First broadcast on www.provet.co.uk  


This information is provided by Provet for educational purposes only.

You should seek the advice of your veterinarian if your pet is ill as only he or she can correctly advise on the diagnosis and recommend the treatment that is most appropriate for your pet.

Compromised liver function is present in patients showing overt signs of liver disease, but it may also be present in patients with subclinical disease. At risk populations (such as the elderly) should be screened for evidence of liver dysfunction prior to the administration of a general or local anaesthetic or other agents which might be contraindicated in such patients.

Many drugs are metabolised by the liver. If there is hepatic dysfunction drugs may not be eliminated properly, and the concentration of drug in the body accumulates causing toxicity, or it's action is prolonged  with potentially adverse consequences for the patient. In addition, some drugs which are used routinely in conjunction with patients undergoing anaesthesia may further damage the liver through their own hepatotoxicity.
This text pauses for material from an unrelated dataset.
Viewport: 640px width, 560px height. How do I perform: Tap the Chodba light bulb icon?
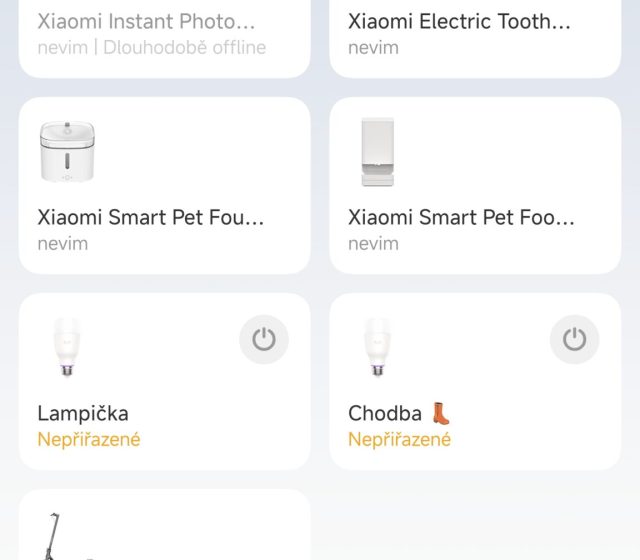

This table lists the drugs in common use prior to, during, or after general or local anaesthesia and whether or not they should be avoided. Drugs that are solely eliminated through the liver and for which there is no specific antedote present the greatest risk to a patient and should be avoided. 

DRUG NEED TO AVOID IN LIVER DISEASE OTHER POSSIBLE RISK SITUATIONS
Acepromazine YES   Pregnancy, epilepsy.
Acetaminophen (paracetamol) YES Is hepatotoxic
Alphadolone and Alfaxalone  NO Dogs
Atropine NO Cardiac disease (tachycardia, ventricular arrhythmias, myocardial ischaemia), glaucoma
Benzodiazepine YES If hepatic encephalopathy is present
Buprenorphine NO Prolonged action in liver disease. Respiratory disease, head injuries, increased intracranial pressure
Butorphanol YES Head injuries and raised intracranial pressure
Compound analgesics a non-opioid with an opioid (eg codeine with paracetamol/acetaminophine) YES  
Dexmedetomidine NO Cardiovascular disease, debilitated animals, pregnancy
Etomidate YES Care if used in hepatic failure patients
Fentanyl NO May be prolonged activity in hepatic failure patients
Gallamine NO Renal impairment
Halothane NO Cardiovascular and respiratory depression, arrhythmias, vasodilation, hypotension
Isofluorane NO - agent of choice Cardiovascular and respiratory depression, arrhythmias, vasodilation, hypotension
Ketamine YES Renal impairment, pregnancy
Lidocaine YES Cardiac impairment, pregnancy
Medetomidine NO Cardiovascular disease, debilitated animals, pregnancy
Methadone NO Head injuries and increased intracranial pressure
Methohexitone NO  
Methoxyfluorane YES Renal impairment
Midazolam YES If hepatic encephalopathy is present
Morphine NO Head injuries and raised intracranial pressure
Nitrous oxide NO  
Pancuronium YES Renal impairment, obesity
Paracetamol (acetaminophen) YES Is hepatotoxic
Pentazocine NO Head injuries and raised intracranial pressure
Pentobarbitone YES  
Pethidine NO Renal impairment, Head injuries and raised intracranial pressure, pregnancy
Procaine NO  
Propofol YES Care if used in hepatic failure patients, also in patients with  impaired cardiac, renal and respiratory function.
Suxamethonium YES  
Thiopentone YES Reduced cardiac output
Vecuronium YES  
Xylazine NO Pregnancy, Gastro-intestinal obstruction, pulmonary disease

Isoflurane is the gaseous anaesthetic agent of choice because hardly any biotransformation occurs in the liver. Both Etomidate and Propofol are also recommended by some authors as they are eliminated rapidly in the presence of liver disease but they are contraindicated in advanced liver disease.